Answer these questions from the passage on personal AI assistants, below.
(a) In which two offices do the designer and the engineer work?
(b) Besides engineering, which departments are named as possible sources of onboarding documents for an engineer?
(c) What request does the passage say the assistant should still understand correctly?

* PAGE *
--- START ---

A personal assistant for each person in the enterprise
AI can deliver a personal assistant not just for a company’s executives, but for every employee in every role. If a designer in the Palo Alto office and an engineer in the Bangalore office both ask the system to show them “those slides” at the same time, then the AI should understand enough about the context of those two requests to present the designer and the engineer with slide decks that are relevant to each of them individually.
Cases where personalization makes a significant difference aren’t hard to find. Suppose you are a new employee starting out at a company. When you ask your AI work assistant to help with “onboarding,” you expect the assistant to understand that you are filling a particular role on a particular team in a particular department. You want the assistant to find you documents that are appropriate for your situation. As an engineer, you might have access to onboarding documents from several engineering teams. You might even have access to onboarding documents from other departments, like product and sales. But it would not be appropriate for the assistant to present you with a random selection of all the onboarding documents you have access to. It should use reasonable judgement to show you things you might actually need. At the same time, it should be smart enough to understand your intent if you ask for “sales onboarding documents” instead.

--- END ---

* DATA SUPPLIED *
--- START ---

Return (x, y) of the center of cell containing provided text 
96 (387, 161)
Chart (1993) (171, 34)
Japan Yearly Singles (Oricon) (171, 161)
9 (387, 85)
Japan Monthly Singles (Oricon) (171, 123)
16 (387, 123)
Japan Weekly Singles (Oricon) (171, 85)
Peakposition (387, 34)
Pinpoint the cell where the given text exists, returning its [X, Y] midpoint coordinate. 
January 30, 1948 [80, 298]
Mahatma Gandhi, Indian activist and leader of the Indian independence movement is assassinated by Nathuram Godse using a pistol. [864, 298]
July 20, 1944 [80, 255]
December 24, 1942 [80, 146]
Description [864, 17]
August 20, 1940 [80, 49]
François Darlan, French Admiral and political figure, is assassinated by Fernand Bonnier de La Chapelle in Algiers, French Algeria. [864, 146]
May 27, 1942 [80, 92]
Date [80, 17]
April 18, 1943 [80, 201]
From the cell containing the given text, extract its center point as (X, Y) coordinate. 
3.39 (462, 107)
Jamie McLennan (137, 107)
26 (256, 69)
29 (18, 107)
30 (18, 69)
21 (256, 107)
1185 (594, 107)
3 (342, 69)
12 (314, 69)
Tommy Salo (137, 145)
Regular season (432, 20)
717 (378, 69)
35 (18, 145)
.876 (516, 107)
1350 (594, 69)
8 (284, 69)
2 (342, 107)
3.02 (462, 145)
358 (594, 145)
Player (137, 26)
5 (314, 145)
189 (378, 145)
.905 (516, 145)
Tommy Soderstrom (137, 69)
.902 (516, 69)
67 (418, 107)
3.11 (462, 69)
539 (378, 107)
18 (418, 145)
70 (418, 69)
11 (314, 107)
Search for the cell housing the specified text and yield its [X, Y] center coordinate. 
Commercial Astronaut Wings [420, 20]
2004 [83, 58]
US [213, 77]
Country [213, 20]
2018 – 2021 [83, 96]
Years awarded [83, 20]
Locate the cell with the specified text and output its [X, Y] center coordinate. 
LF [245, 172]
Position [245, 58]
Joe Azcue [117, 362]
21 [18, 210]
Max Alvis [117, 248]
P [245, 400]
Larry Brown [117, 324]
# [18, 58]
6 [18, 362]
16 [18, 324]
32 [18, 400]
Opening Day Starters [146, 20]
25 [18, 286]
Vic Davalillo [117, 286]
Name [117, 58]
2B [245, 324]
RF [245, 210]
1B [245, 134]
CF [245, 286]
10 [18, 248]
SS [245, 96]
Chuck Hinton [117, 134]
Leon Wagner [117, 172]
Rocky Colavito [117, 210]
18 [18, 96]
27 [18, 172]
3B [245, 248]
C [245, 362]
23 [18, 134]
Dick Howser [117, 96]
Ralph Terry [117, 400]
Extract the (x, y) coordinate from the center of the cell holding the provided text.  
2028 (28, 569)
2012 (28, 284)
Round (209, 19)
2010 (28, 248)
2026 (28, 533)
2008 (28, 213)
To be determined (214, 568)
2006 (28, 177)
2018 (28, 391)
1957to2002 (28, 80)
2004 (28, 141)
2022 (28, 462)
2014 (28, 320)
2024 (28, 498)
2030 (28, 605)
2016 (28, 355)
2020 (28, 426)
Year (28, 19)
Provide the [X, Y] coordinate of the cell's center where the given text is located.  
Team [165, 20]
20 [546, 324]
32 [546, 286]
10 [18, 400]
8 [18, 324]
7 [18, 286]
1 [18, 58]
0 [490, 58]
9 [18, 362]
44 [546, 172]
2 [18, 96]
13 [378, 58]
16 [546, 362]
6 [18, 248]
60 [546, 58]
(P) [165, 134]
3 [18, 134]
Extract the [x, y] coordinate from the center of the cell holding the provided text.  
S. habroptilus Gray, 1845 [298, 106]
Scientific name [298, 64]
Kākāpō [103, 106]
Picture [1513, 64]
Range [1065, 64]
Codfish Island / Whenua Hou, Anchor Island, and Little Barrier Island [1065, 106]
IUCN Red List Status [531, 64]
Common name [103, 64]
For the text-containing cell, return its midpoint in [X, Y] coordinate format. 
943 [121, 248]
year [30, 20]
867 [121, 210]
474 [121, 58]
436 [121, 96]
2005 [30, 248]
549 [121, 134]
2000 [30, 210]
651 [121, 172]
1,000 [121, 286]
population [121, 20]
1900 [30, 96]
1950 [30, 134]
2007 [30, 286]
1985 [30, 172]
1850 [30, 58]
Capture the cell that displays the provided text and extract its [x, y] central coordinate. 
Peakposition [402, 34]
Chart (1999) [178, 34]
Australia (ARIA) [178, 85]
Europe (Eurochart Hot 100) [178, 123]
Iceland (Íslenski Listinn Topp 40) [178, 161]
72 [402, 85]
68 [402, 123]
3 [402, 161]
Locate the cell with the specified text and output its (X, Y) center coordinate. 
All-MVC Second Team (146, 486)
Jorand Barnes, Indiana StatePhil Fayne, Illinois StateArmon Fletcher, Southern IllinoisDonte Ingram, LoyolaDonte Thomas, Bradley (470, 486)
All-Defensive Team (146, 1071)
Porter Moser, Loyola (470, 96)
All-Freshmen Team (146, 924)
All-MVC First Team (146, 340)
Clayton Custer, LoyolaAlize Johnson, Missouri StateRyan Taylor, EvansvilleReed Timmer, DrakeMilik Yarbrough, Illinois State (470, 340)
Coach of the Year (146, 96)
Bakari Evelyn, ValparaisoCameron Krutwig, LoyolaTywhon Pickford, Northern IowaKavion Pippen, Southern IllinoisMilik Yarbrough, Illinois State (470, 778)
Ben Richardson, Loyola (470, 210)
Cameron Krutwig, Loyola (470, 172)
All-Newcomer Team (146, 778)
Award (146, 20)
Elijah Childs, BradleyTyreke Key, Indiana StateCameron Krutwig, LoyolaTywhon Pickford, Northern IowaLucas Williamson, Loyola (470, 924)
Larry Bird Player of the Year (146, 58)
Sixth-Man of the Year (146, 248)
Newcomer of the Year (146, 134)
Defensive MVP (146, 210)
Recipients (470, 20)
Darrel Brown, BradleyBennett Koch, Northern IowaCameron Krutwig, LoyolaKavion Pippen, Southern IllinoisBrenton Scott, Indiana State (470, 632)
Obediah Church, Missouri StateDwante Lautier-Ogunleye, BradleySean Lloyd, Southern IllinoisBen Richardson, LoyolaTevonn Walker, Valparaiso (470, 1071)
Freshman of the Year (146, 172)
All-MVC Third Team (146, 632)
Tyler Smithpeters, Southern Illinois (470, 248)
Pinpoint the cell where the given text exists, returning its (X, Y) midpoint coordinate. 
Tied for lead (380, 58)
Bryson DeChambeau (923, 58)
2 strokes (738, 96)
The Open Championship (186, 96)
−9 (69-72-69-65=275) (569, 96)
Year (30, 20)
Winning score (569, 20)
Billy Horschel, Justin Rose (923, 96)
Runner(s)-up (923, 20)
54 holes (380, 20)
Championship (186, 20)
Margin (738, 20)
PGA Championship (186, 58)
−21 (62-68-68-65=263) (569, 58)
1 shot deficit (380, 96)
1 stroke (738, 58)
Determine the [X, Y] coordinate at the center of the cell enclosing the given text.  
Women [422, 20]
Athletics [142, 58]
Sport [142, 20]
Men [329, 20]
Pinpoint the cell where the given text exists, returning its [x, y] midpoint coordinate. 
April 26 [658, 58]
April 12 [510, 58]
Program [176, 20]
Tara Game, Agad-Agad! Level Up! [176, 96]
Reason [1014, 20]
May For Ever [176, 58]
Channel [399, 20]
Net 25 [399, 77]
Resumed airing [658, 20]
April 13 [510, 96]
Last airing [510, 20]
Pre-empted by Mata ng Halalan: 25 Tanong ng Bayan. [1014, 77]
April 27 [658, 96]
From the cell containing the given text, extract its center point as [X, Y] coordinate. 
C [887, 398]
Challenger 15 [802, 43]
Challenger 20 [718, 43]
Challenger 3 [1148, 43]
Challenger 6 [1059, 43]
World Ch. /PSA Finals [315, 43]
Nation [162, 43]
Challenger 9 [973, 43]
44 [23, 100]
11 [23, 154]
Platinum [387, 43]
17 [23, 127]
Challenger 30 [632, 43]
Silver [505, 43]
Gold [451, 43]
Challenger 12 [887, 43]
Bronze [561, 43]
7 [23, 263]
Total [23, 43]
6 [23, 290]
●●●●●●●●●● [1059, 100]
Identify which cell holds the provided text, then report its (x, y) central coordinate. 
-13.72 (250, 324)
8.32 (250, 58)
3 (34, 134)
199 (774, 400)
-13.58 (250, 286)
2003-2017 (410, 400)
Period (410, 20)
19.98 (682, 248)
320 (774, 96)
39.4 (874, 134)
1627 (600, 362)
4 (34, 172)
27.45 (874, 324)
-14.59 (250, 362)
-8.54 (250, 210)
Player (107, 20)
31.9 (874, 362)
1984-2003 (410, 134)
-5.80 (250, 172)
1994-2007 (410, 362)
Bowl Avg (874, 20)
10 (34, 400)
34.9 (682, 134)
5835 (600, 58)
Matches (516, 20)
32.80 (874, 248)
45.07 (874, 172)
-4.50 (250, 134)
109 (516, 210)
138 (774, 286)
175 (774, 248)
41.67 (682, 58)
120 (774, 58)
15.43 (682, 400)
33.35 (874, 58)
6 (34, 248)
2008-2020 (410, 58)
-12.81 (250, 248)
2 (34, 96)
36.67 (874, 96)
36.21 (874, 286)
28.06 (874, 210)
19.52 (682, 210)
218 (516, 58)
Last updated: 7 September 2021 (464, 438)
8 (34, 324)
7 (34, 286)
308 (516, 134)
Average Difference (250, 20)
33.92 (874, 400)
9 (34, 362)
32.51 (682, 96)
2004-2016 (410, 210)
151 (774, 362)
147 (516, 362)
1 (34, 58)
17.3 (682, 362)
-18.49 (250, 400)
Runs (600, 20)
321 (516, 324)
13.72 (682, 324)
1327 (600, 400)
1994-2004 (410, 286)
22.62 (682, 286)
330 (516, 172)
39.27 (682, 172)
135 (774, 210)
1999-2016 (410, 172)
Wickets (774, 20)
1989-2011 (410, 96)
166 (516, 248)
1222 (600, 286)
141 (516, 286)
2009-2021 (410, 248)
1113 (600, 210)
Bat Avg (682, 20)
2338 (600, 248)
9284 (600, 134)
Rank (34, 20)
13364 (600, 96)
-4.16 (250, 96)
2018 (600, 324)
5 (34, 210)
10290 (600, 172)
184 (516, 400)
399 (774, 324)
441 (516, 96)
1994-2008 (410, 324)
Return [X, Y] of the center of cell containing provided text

--- END ---

* WORKED SOLUTION *
(a) Palo Alto and Bangalore
(b) Product and sales
(c) "sales onboarding documents"